13.6.10

d.r. raunde um | os riscos melamedianos de a cobra engolir o rabo

Meu nome é Capi, namoro e vou à igreja. Gosto e me sinto bem. Quando não estou tão bem com a namorada aperto o botão 1: discutimos a relação. Sabe, amigo, discutir a relação é um jeito de ver se a gente ainda se gosta. E acredite, um jeito de reforçar uma coisa que eu não sei se é possível reforçar, reforçar o gostar. Sabe como é, não dá pra falar que não se gosta, isso dá indigestão. Já vivi isso. É indigesto falar pra ela, Alda, você não contempla minhas expectativas financeiras, por exemplo. Impossível. O que temos que fazer é Reclamar da relação, não do amor.

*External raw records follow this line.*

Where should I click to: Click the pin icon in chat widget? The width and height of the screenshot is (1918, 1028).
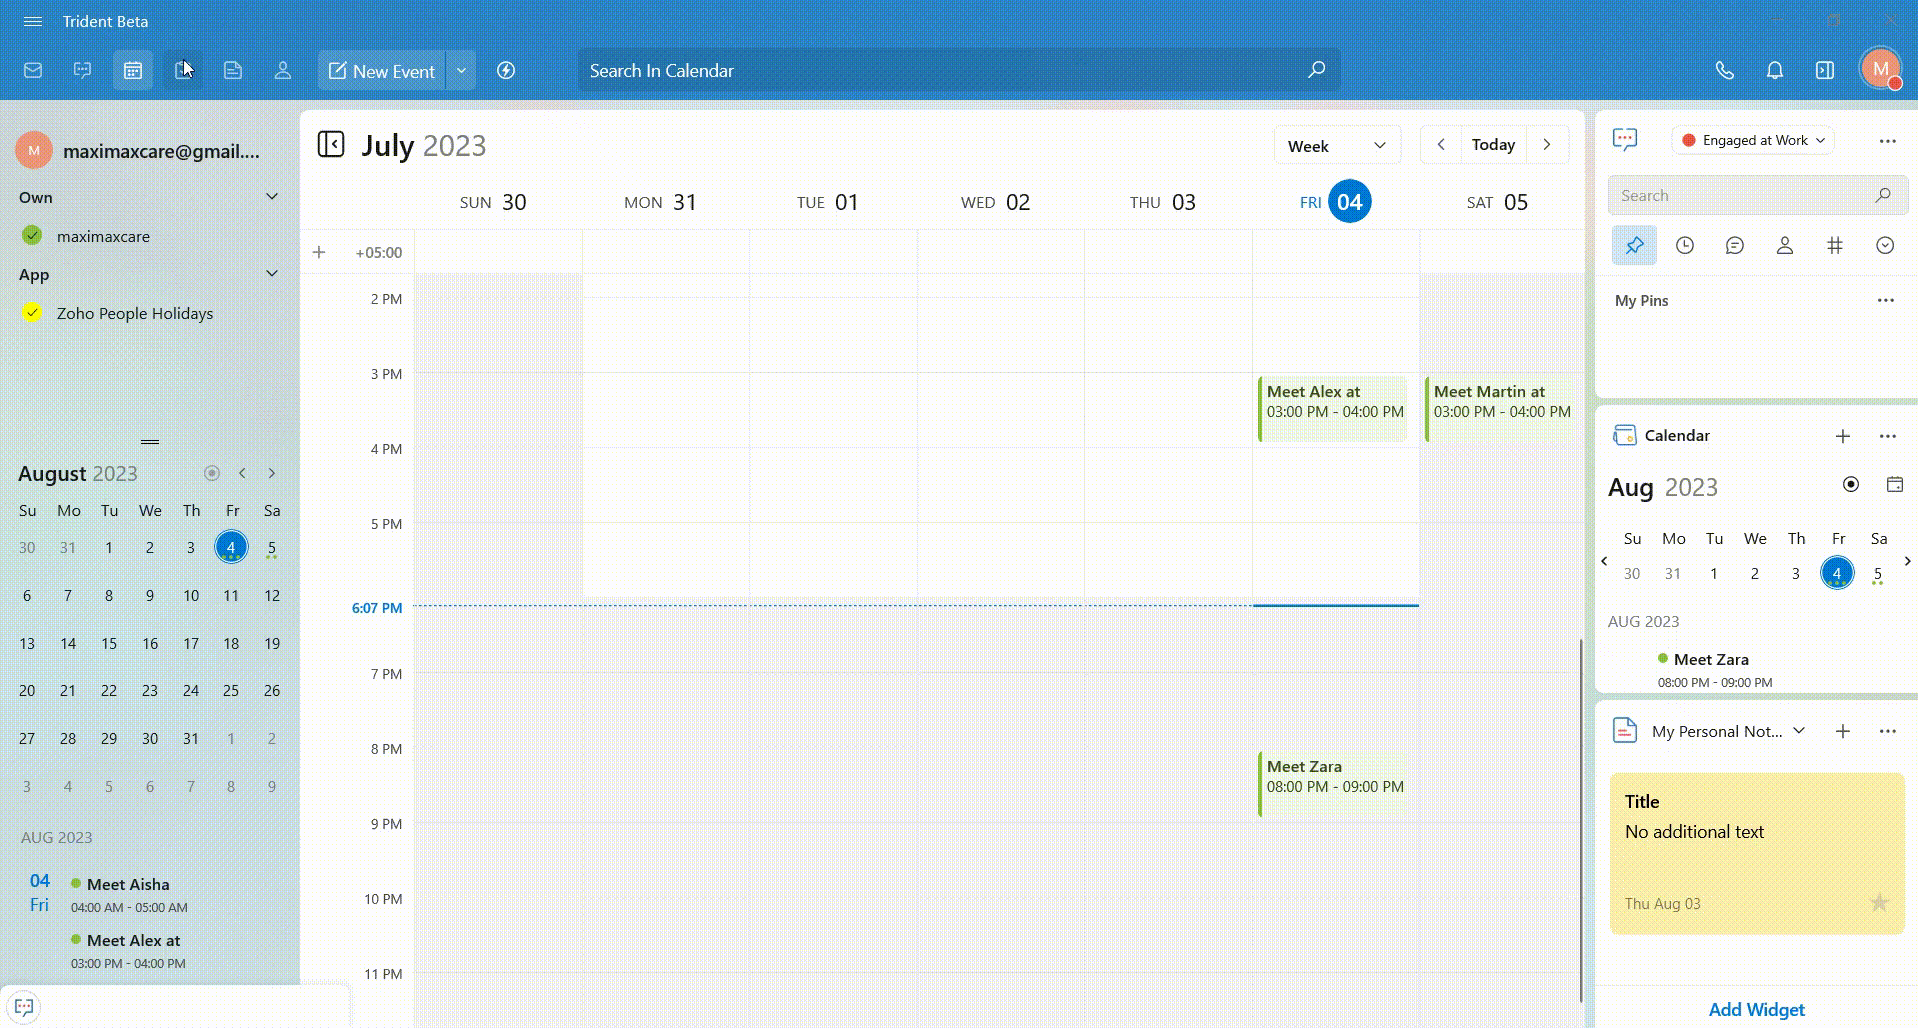click(x=1634, y=245)
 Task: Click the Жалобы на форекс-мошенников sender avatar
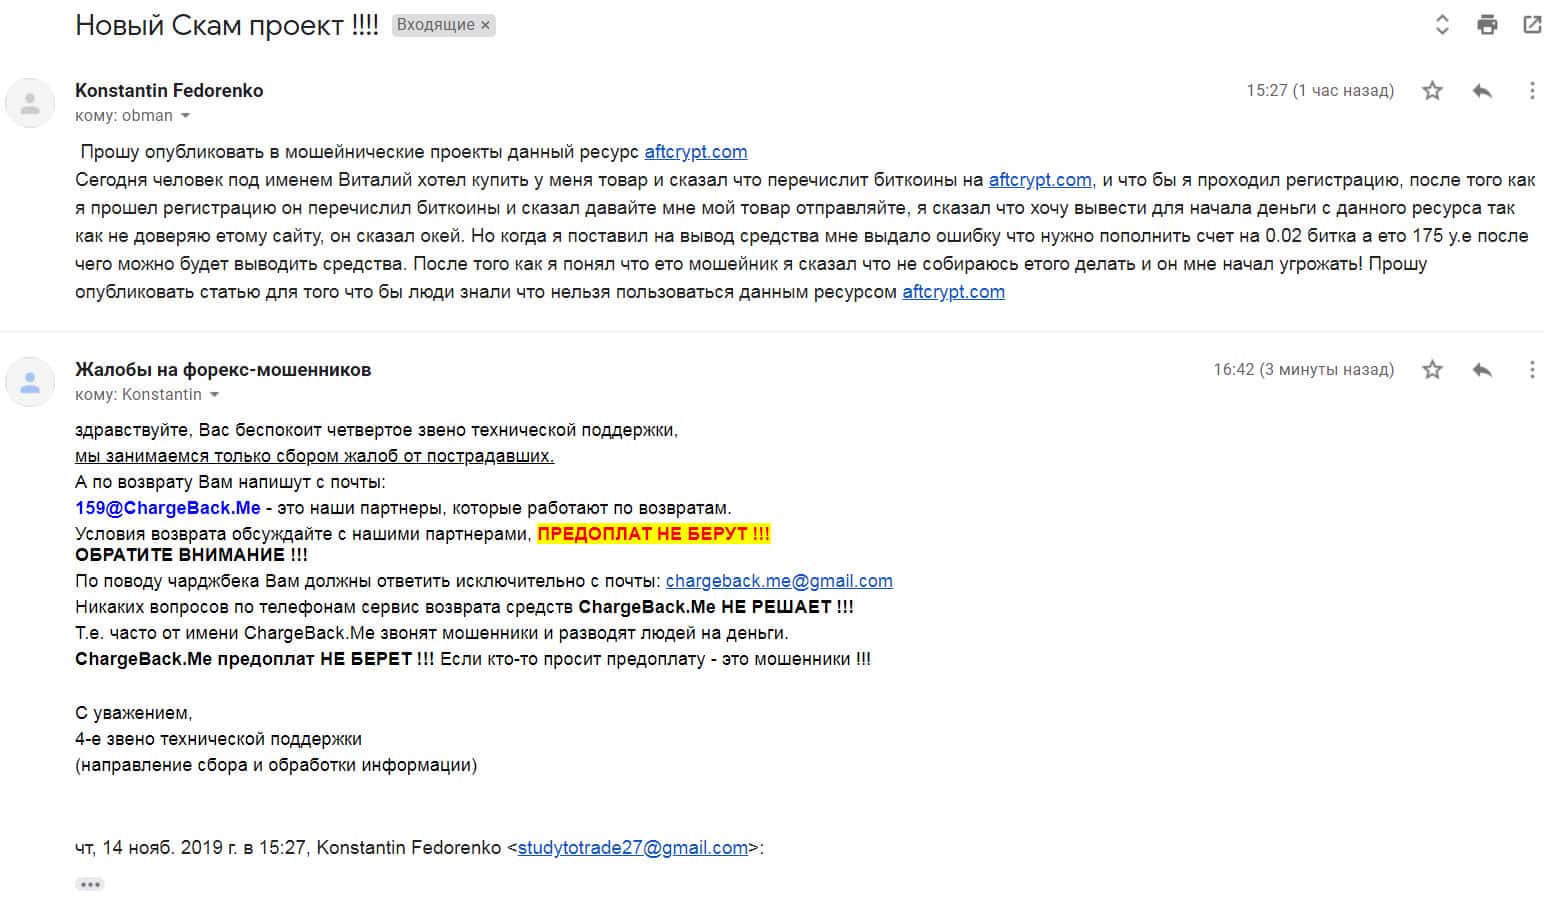click(30, 382)
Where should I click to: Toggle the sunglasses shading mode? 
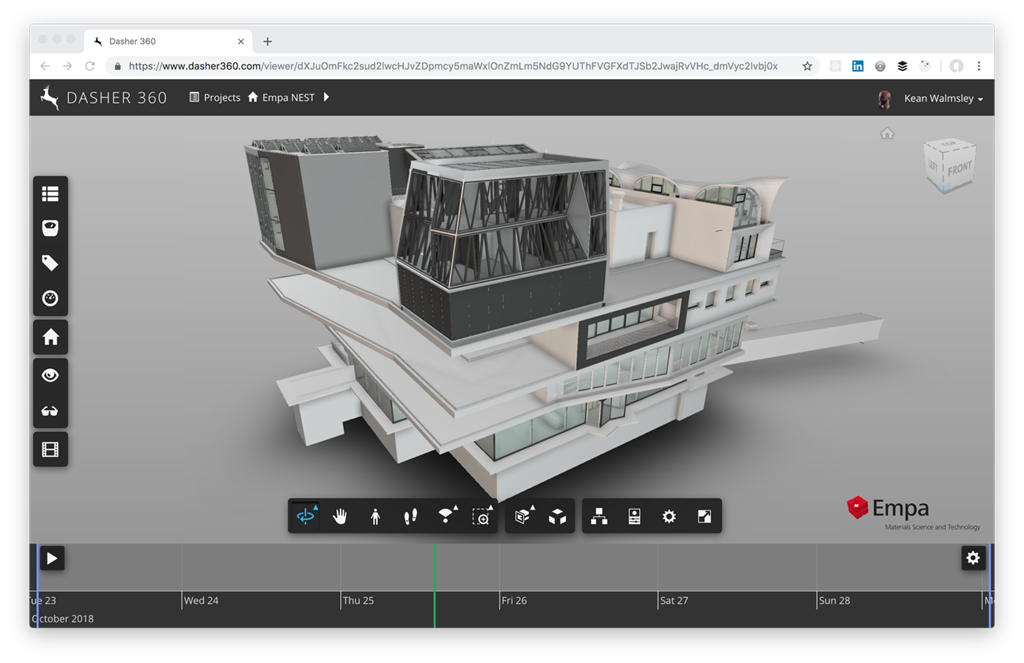point(50,411)
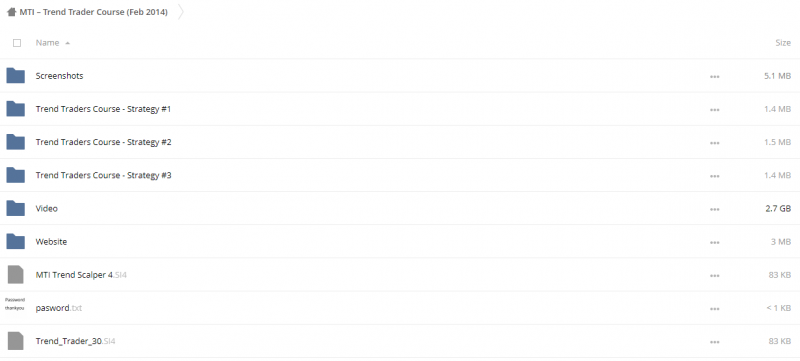Open more options for Trend_Trader_30 file
800x361 pixels.
714,342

Falar que ela, ela não vai lá tão bem, e por isso, se fizermos um ajuste na aerodinâmica, um upgrade nas molas, tudo fica melhor, e na verdade, ele, o amor, ele nunca foi abalado, sequer chegou qualquer marola de sal até seus olhos. O nosso amor é imbatível.
Na igreja é parecido, andamos pra lá e pra cá num grupo de jovens. Geralmente fazemos estudos bíblicos, estudamos livros que são interessantes, ficamos dando leituras legais praquelas passagens que são abstratas, poéticas, dá pra falar. Às vezes isso vai ficando enfadonho, os meninos são os primeiros a desaparecer, as meninas, engraçado, parece que sempre ficam mais, sempre tive pra mim que meninas são mais éticas. Menos interessadas em desvios do caminho. Repara, sempre se casam com caras que ganham parecido, preferencialmente mais que elas, isso é ético. Como tava dizendo, elas faltam menos ao grupo. O que anima o grupo quando fica assim, vazio, é pensarmos o que temos que fazer pra ele funcionar, e pensarmos se devemos mesmo continuar, nem somos assim tão jovens mais, grupo de jovem é coisa de adolescente. Posto que os meninos faltam, as meninas leem, mas a gente sabe quando só tão falando e a palavra, da bíblia, pô, a palavra tá indo do olho pra boca sem passar pela cabeça.
Isso é engraçado, e aí entendo o que fortalece o namoro, o grupo, é ficar pensando neles. Fazer todos pensarem neles. E aí também dá medo, dá medo de virar aquelas igrejas que só pensam em si. Sabe, igreja de bandidos, que não quer libertar ninguém, sabe, sabe. Mas acontece isso, ficamos pensando, mas o grupo é isso, o grupo é aquilo, o grupo, o namoro, e ficamos mais fazendo jeitos disso dar certo do que vivendo essas coisas como meios de atingir o amor, a salvação, pra quê serve igreja, gente? Ah, pois é. É como se o grupo tivesse vida própria e se envaidecesse, quisesse mais atenção pra ele do que pra bíblia, o namoro a mesma coisa. Às vezes parece uma cachaça discutir a relação, fica mais legal que namorar.

3 comentários:

Guto Leite disse...

Hahahaha, que beleza, poeta! Todo o desenvolvimento, o discurso colado em um narrador bastante coerente e verossímil, a sacada final que dá um tapa na apatia do leitor. Gostei muito do texto!

Isaac Frederico disse...

O texto, dentro de sua moldura coesa e linear, é completamente psicodélico, mano. Porra, tu segue o raciocínio do narrador e tal, mas quando vc vê vc já não sabe se o cara tá te iludindo com o papo dele ou se vc que tá desatento.
Adorei essa dinâmica insólita do texto, muito.

Heyk disse...

é, a ideia é brincar com nossas discussão sobre o coletivo. não bateu tão redondo.